Re: [DISCUSSION] proposed mctl() API
From: Matthew Wilcox
Date: Tue Jun 10 2025 - 11:50:38 EST
On Tue, Jun 10, 2025 at 04:30:43PM +0100, Usama Arif wrote:
> If we have 2 workloads on the same server, For e.g. one is database where THPs
> just dont do well, but the other one is AI where THPs do really well. How
> will the kernel monitor that the database workload is performing worse
> and the AI one isnt?
It can monitor the allocation/access patterns and see who's getting
the benefit. The two workloads are in competition for memory, and
we can tell which pages are hot and which cold.
And I don't believe it's a binary anyway. I bet there are some
allocations where the database benefits from having THPs (I mean, I know
a database which invented the entire hugetlbfs subsystem so it could
use PMD entries and avoid one layer of TLB misses!)
> I added THP shrinker to hopefully try and do this automatically, and it does
> really help. But unfortunately it is not a complete solution.
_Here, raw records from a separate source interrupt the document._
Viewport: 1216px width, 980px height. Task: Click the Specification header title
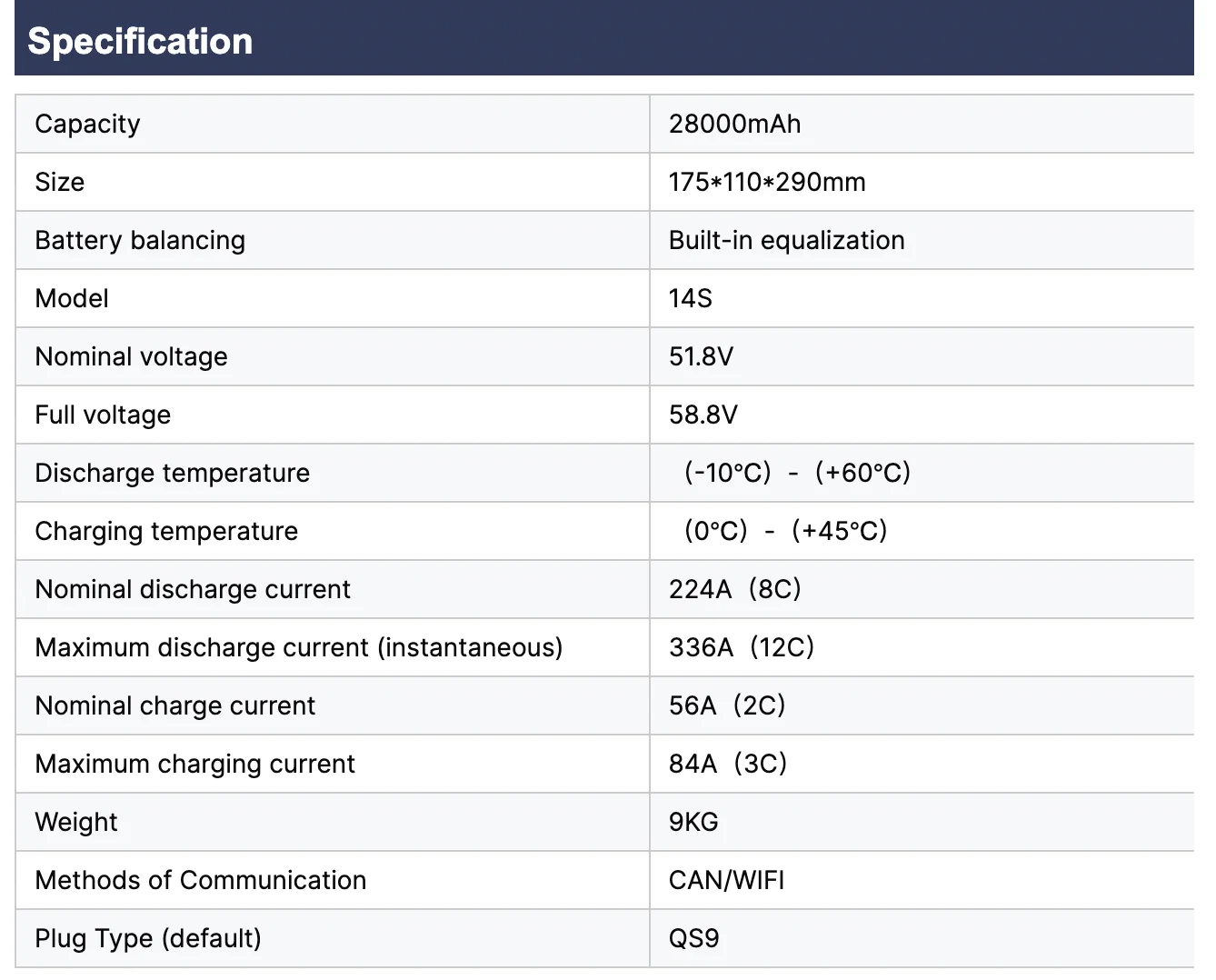[x=140, y=42]
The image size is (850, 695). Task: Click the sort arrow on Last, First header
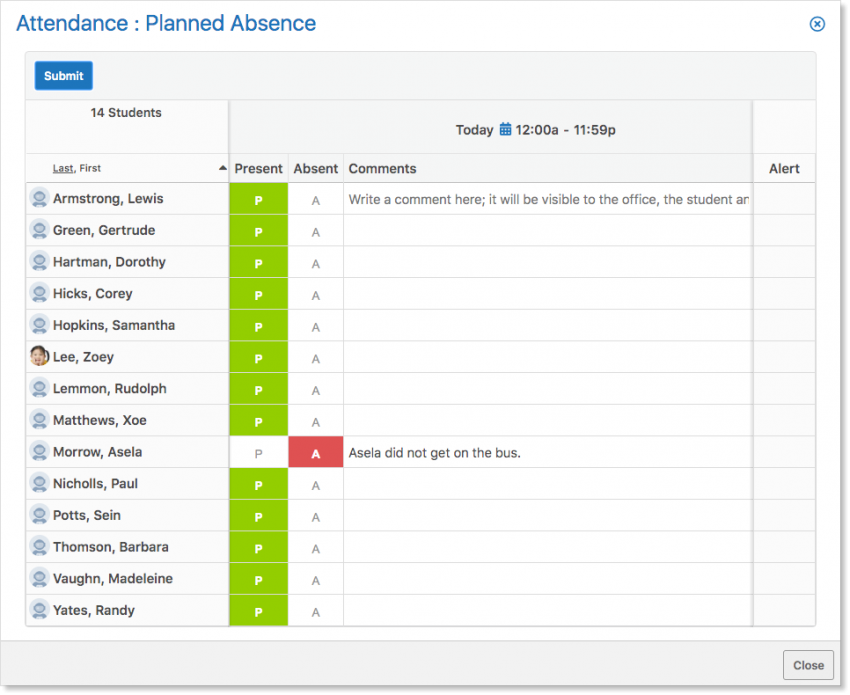tap(222, 170)
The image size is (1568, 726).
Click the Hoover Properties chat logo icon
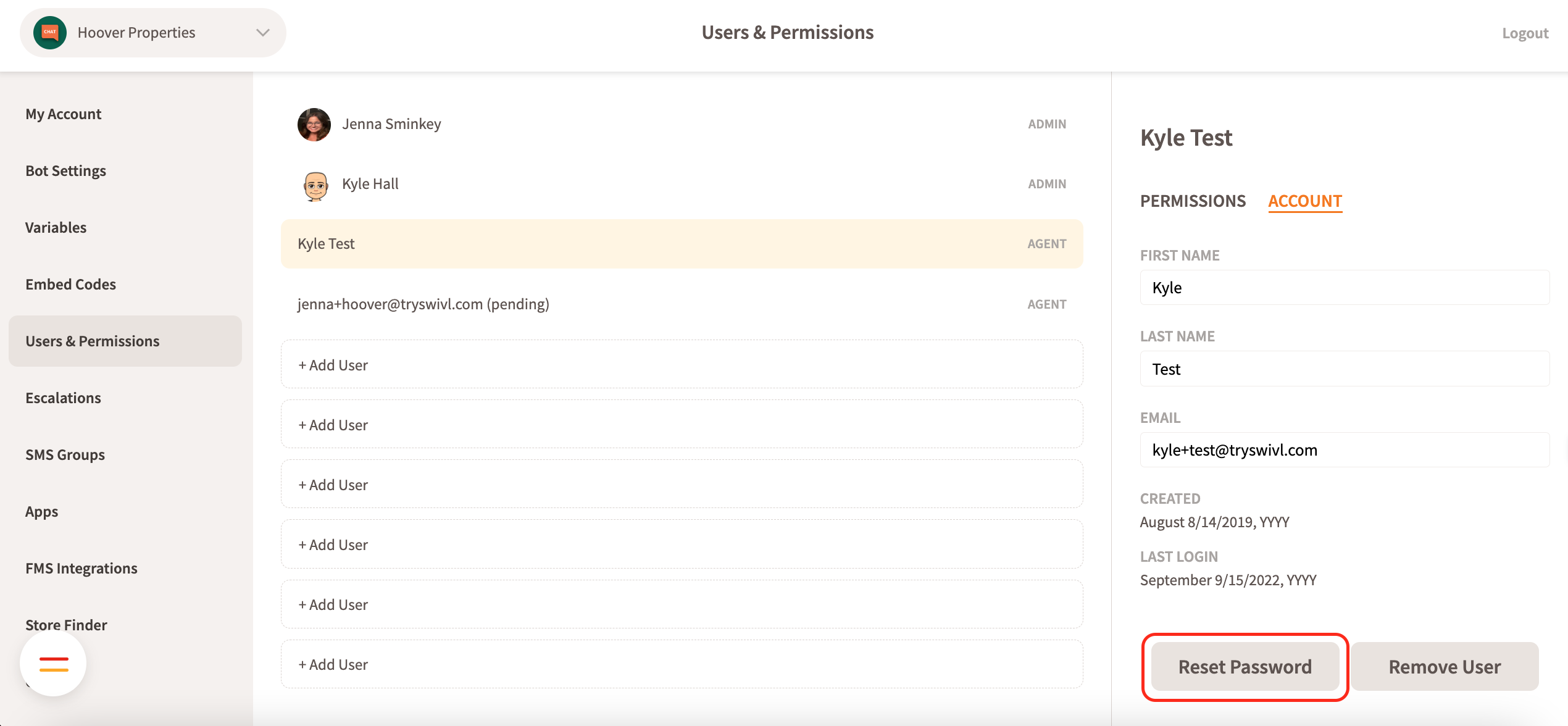click(x=50, y=33)
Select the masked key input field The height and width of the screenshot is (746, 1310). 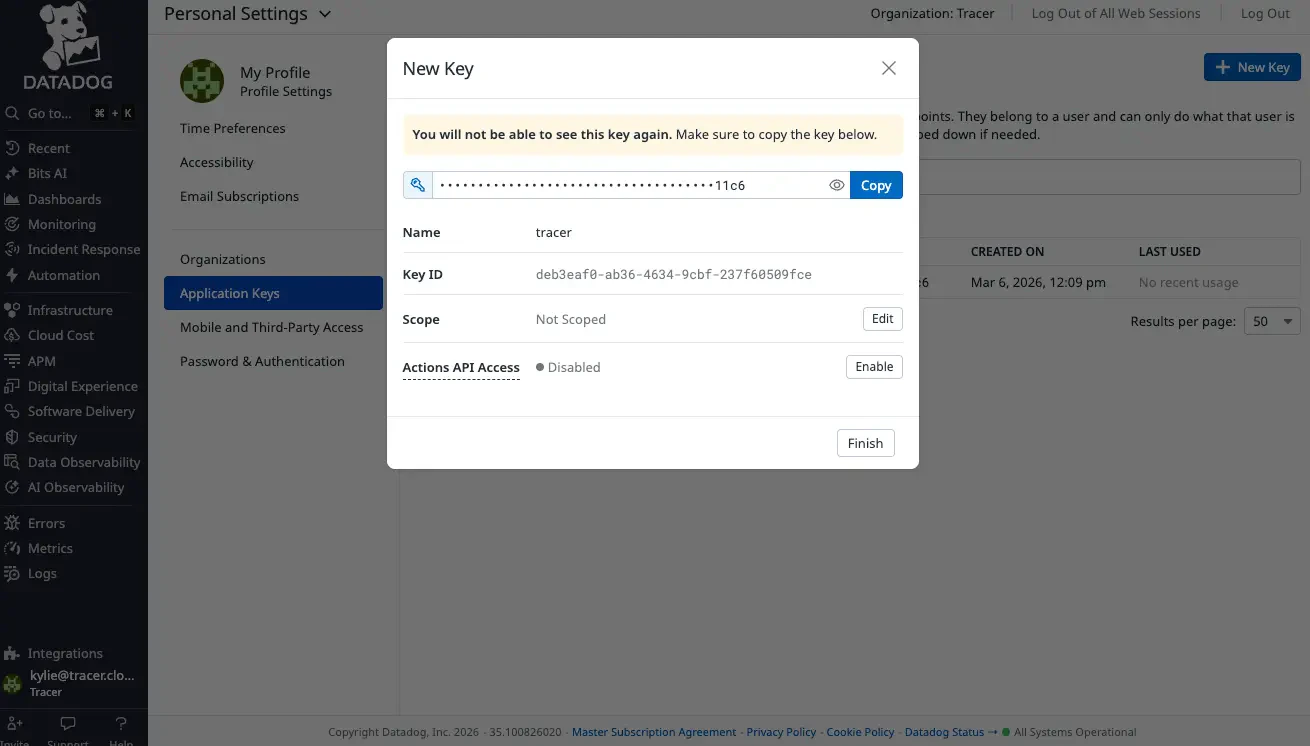click(630, 184)
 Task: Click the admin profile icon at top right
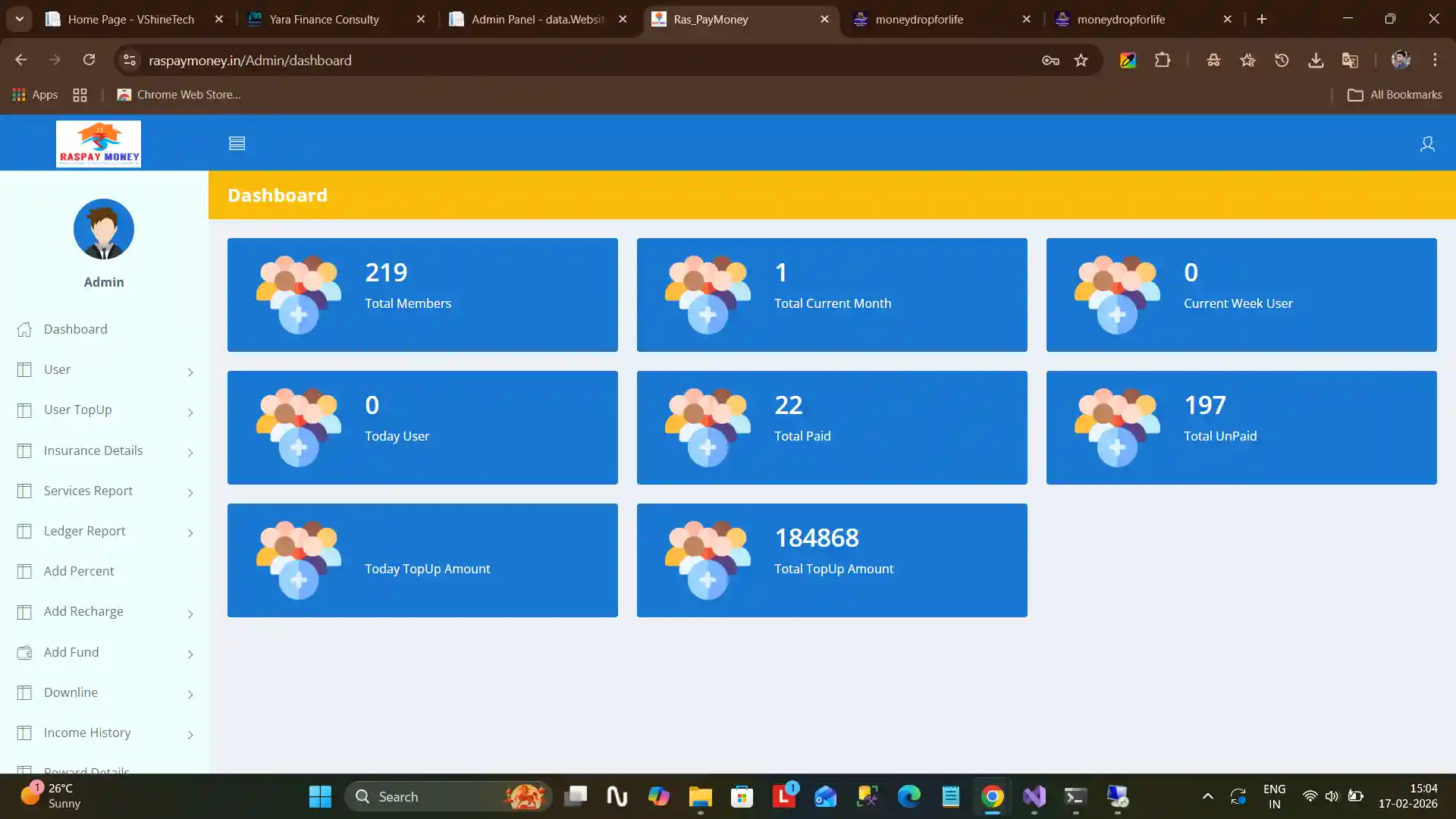click(x=1427, y=144)

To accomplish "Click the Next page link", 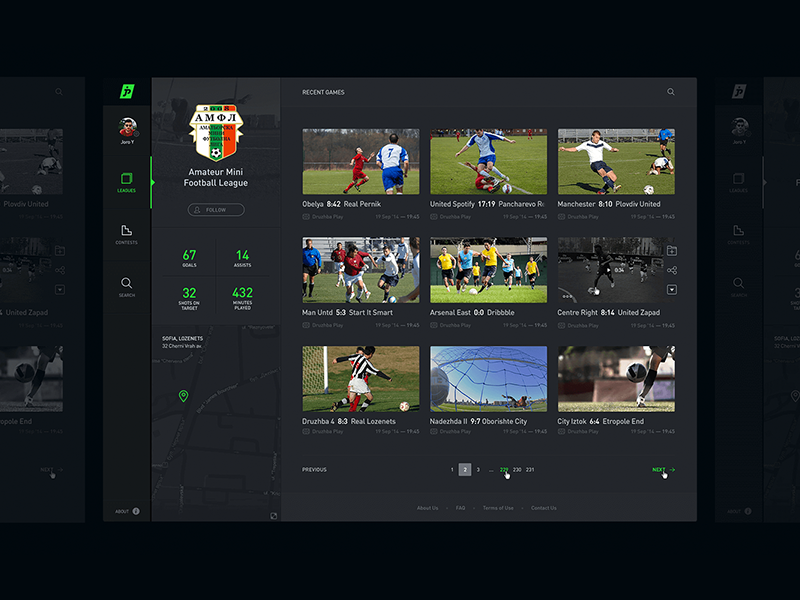I will [663, 469].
> There are severely memory bound workloads where even a tiny increase
> in memory will lead to an OOM. And if you colocate the container thats running
> that workload with one in which we will benefit with THPs, we unfortunately
> can't just rely on the system doing the right thing.
Then maybe THP aren't for you. If your workloads are this sensitive,
perhaps you should be using a mechanism which gives you complete control
like hugetlbfs.